Lines before the one containing "[https://serf.22web.org/smart/smart] (1305, 766)" in the records below are to be left out; that line and all after it, through the end, are to be retyped exactly.

================================

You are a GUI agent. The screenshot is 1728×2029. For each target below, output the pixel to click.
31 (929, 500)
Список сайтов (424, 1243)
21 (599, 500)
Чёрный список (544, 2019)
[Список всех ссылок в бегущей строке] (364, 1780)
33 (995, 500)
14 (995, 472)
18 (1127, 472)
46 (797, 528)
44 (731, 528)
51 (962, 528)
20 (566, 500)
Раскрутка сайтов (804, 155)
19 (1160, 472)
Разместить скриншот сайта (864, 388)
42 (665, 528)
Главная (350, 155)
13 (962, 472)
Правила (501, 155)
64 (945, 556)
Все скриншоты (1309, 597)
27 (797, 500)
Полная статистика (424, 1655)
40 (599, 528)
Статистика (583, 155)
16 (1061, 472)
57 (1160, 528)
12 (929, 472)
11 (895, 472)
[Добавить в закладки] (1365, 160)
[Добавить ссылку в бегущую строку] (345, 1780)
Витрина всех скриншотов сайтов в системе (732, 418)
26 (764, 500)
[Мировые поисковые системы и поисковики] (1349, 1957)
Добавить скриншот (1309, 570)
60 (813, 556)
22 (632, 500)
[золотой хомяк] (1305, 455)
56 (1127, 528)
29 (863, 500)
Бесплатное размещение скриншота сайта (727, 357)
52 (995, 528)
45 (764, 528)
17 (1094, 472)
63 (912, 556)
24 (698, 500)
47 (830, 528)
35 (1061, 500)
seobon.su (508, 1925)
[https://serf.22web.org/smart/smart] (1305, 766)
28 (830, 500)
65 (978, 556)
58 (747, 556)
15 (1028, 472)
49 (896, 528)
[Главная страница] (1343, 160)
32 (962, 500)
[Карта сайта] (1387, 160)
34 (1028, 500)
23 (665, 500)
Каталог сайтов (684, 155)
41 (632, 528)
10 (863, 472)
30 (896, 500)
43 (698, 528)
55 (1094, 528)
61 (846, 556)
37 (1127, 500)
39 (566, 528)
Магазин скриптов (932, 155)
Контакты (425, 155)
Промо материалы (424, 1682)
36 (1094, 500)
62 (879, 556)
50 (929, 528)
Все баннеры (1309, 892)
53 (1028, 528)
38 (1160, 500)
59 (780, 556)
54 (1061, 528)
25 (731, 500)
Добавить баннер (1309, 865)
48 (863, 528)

================================

- **EXERCISE RESPONSE**:
[https://serf.22web.org/smart/smart] (1305, 766)
28 (830, 500)
65 (978, 556)
58 (747, 556)
15 (1028, 472)
49 (896, 528)
[Главная страница] (1343, 160)
32 (962, 500)
[Карта сайта] (1387, 160)
34 (1028, 500)
23 (665, 500)
Каталог сайтов (684, 155)
41 (632, 528)
10 (863, 472)
30 (896, 500)
43 (698, 528)
55 (1094, 528)
61 (846, 556)
37 (1127, 500)
39 (566, 528)
Магазин скриптов (932, 155)
Контакты (425, 155)
Промо материалы (424, 1682)
36 (1094, 500)
62 (879, 556)
50 (929, 528)
Все баннеры (1309, 892)
53 (1028, 528)
38 (1160, 500)
59 (780, 556)
54 (1061, 528)
25 (731, 500)
Добавить баннер (1309, 865)
48 (863, 528)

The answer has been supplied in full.